As any writer will tell you, to arrive at a functional "first" draft (first only in the sense that this version is the first one fit for consumption outside your desk drawer) is to free-dive into murky depths with blind faith that pearls await you. Or maybe it's more accurate to say that finishing a manuscript is like choosing to live as if the afterlife exists -- as if, eventually, your effort, attention, and sacrifice will reap untold dividends.
My own first draft, or at least my conception of it, has been kicking around for more than a decade. After setting many well-intentioned and then-ignored annual writing goals to turn this blog into a book, I finally reached the end of my rope in the aftermath of becoming a mother. Now time was scarce. Now I had to maximize stolen moments. Now I had to shove aside the exhaustion and overwhelm and reclaim the flickering pilot light of my essential creativity before a gas leak exploded the house. (Confession: I need more sleep to craft stronger metaphors.)

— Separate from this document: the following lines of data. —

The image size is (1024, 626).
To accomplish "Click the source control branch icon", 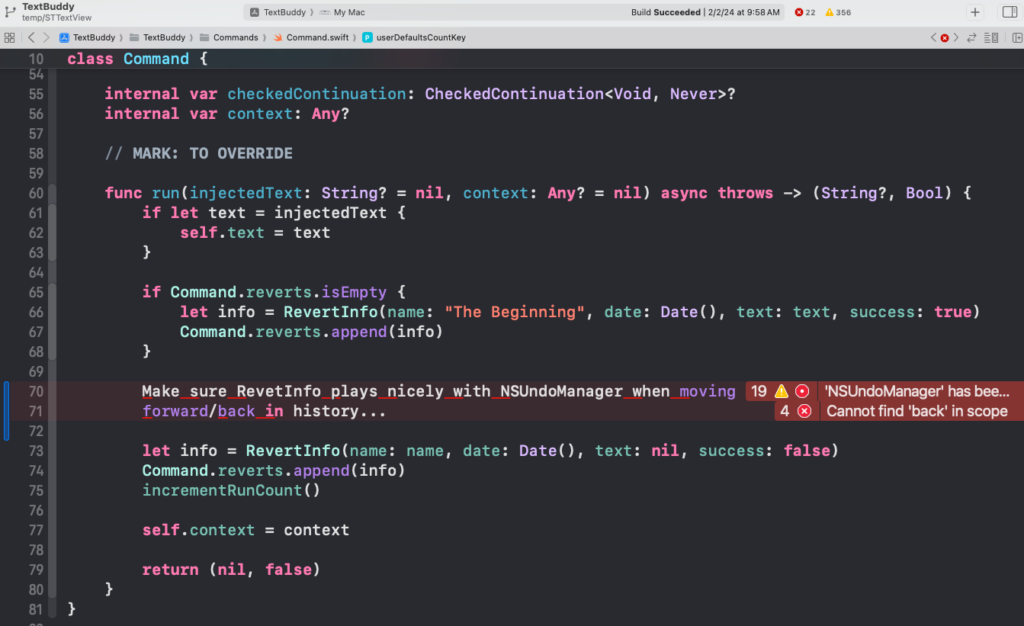I will pyautogui.click(x=9, y=12).
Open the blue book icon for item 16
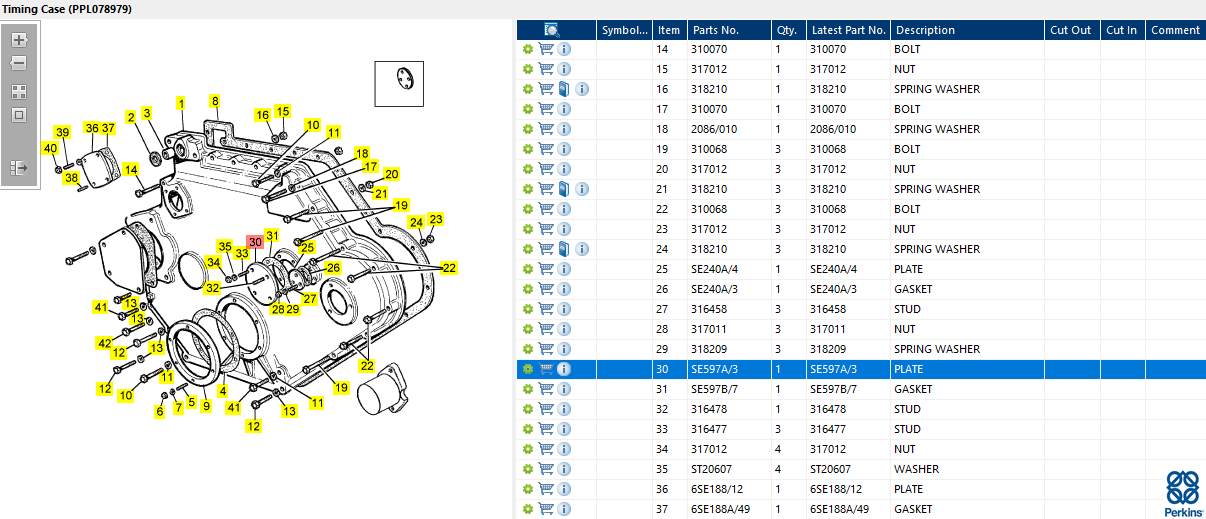This screenshot has width=1206, height=519. pos(564,89)
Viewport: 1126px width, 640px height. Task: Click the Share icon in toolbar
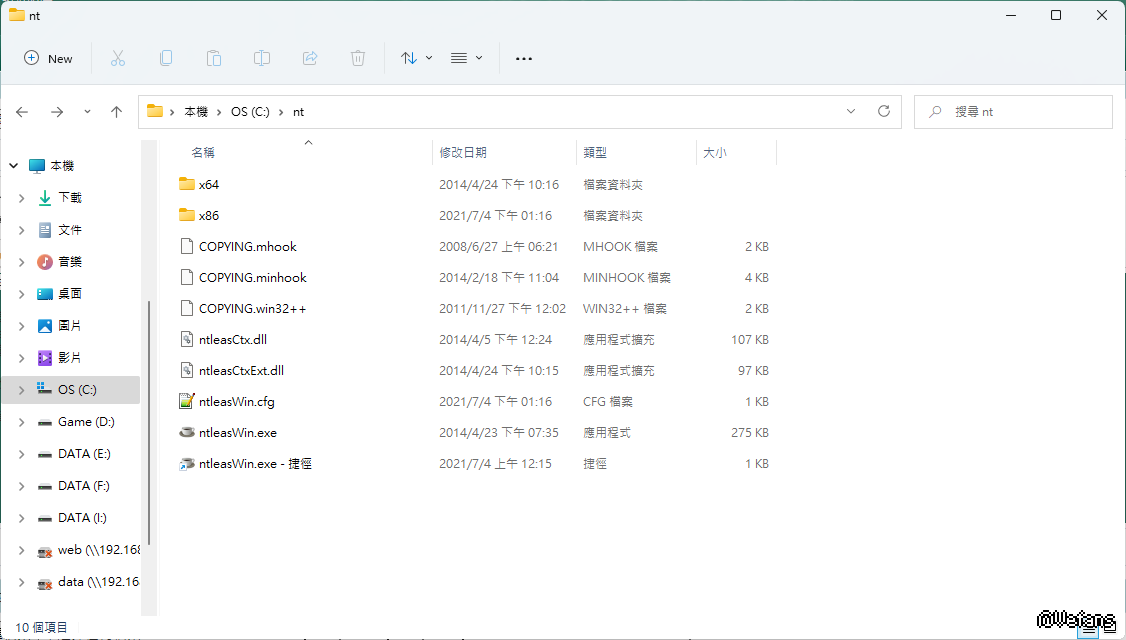click(310, 58)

So for the first time in many years, I set a writing schedule and ... I stuck to it. The night before we left for vacation, after a marathon day of final edits, I shipped my 300-page tome to the four members of my writing group. For a brief and glorious moment, I experienced the singular euphoria of reaching a milestone, achieving a goal, and realizing a vision all in one act. Then I considered that these same four members were tasked with evaluating my labor of love for both its artistic and possible commercial merits. My euphoria evaporated, and with it any ounce of confidence I had in my original vision.
In terms of first drafts and the allure of potential, I have been down this wavering road before. To pursue a dream is to name it, clothe it, make it visible -- and thus vulnerable -- to the world. Once my art escapes the safe confines of my mind, it becomes subject to criticism and rejection. And yes, while the chance exists that the work will engender connection, appreciation, maybe even celebration, is the chance significant enough to counteract the fear of irretrievable failure?
We meet this weekend to discuss my book. I will report back.
Imposter syndrome is a psychological term that refers to a pattern of behavior wherein people (even those with adequate external evidence of success) doubt their abilities and have a persistent fear of being exposed as a fraud.
-- Samyukta Mullangi, MD, MBA; Reshma Jagsi, MD, DPhil, JAMA,Vol. 332, No. 5
After the Meeting
Sometimes your dream catches up with you, and when it taps your shoulder, you faint from shock.
Such was my reaction at the meeting when my writing group handed my heart back to me wrapped in warm blankets, affirming for me that laying it on the line with honesty and vulnerability was worth the risk. When my writing has made thoughtful people laugh, cry, and contemplate, then I have to think I am on the right path. That my vision is not a fever dream in disguise. That the still, small voice is right yet again.
None of this means I have skirted failure for good. But for now I have banished my fear, and instead filled the hole it left with audacious hope. Onward.
Prayer #339: Imposter Syndrome
Is my art to be endured? Submitted to? Inflicted upon? Or is it meant to be placed with confident authority on its own inch of infinite bookshelf, sandwiched between other heartfelt works, part of an unceasing cascade of human expression that arcs toward the divine in a desire to illuminate it?
Stand beside me when I retract my hand from the spine, for at first I will hesitate to leave my soul so exposed. But the longer we stand there, bearing witness to the courage required for and of creation, the more I will grasp that You are not an editor, not a critic, but rather a patron ready to endow my work with inspiration.